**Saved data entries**

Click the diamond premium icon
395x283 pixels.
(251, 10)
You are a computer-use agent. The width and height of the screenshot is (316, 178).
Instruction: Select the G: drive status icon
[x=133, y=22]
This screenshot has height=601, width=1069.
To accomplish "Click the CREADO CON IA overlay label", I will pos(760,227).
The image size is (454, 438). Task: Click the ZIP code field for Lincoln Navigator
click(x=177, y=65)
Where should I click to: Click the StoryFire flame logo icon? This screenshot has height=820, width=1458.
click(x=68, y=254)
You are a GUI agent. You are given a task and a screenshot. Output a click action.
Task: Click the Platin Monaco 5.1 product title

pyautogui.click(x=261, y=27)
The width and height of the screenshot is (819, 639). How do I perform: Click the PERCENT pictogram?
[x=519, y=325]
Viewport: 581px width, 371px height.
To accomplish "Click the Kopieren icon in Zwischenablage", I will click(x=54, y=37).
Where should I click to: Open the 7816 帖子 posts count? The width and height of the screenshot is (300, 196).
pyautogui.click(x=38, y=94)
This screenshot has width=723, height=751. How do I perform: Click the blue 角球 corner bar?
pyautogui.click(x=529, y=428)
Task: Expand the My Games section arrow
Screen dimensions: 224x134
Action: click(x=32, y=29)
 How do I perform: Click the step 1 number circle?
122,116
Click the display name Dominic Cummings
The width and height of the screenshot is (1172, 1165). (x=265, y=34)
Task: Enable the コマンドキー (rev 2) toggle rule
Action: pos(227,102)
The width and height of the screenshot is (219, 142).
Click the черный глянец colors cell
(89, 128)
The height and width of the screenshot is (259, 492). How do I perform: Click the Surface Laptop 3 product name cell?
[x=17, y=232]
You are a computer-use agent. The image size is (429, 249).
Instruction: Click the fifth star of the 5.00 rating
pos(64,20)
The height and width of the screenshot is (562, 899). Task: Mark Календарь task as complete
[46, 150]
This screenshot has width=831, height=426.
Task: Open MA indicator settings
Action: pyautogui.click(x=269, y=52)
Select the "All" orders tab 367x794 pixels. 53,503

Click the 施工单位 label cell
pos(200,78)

**Task to carry out**
For each record above, write it out again exactly.

**Answer to this task**
Click the diamond premium icon
395x283 pixels.
(251, 10)
You are a computer-use agent. The width and height of the screenshot is (316, 178).
Instruction: Select the G: drive status icon
[x=133, y=22]
This screenshot has height=601, width=1069.
To accomplish "Click the CREADO CON IA overlay label", I will pos(760,227).
The image size is (454, 438). Task: Click the ZIP code field for Lincoln Navigator
click(x=177, y=65)
Where should I click to: Click the StoryFire flame logo icon? This screenshot has height=820, width=1458.
click(x=68, y=254)
You are a GUI agent. You are given a task and a screenshot. Output a click action.
Task: Click the Platin Monaco 5.1 product title

pyautogui.click(x=261, y=27)
The width and height of the screenshot is (819, 639). How do I perform: Click the PERCENT pictogram?
[x=519, y=325]
Viewport: 581px width, 371px height.
To accomplish "Click the Kopieren icon in Zwischenablage", I will click(x=54, y=37).
Where should I click to: Open the 7816 帖子 posts count? The width and height of the screenshot is (300, 196).
pyautogui.click(x=38, y=94)
This screenshot has width=723, height=751. How do I perform: Click the blue 角球 corner bar?
pyautogui.click(x=529, y=428)
Task: Expand the My Games section arrow
Screen dimensions: 224x134
Action: click(x=32, y=29)
 How do I perform: Click the step 1 number circle?
122,116
Click the display name Dominic Cummings
The width and height of the screenshot is (1172, 1165). (x=265, y=34)
Task: Enable the コマンドキー (rev 2) toggle rule
Action: pos(227,102)
The width and height of the screenshot is (219, 142).
Click the черный глянец colors cell
(89, 128)
The height and width of the screenshot is (259, 492). How do I perform: Click the Surface Laptop 3 product name cell?
[x=17, y=232]
You are a computer-use agent. The image size is (429, 249).
Instruction: Click the fifth star of the 5.00 rating
pos(64,20)
The height and width of the screenshot is (562, 899). Task: Mark Календарь task as complete
[46, 150]
This screenshot has width=831, height=426.
Task: Open MA indicator settings
Action: pyautogui.click(x=269, y=52)
Select the "All" orders tab 367x794 pixels. 53,503

Click the 施工单位 label cell
pos(200,78)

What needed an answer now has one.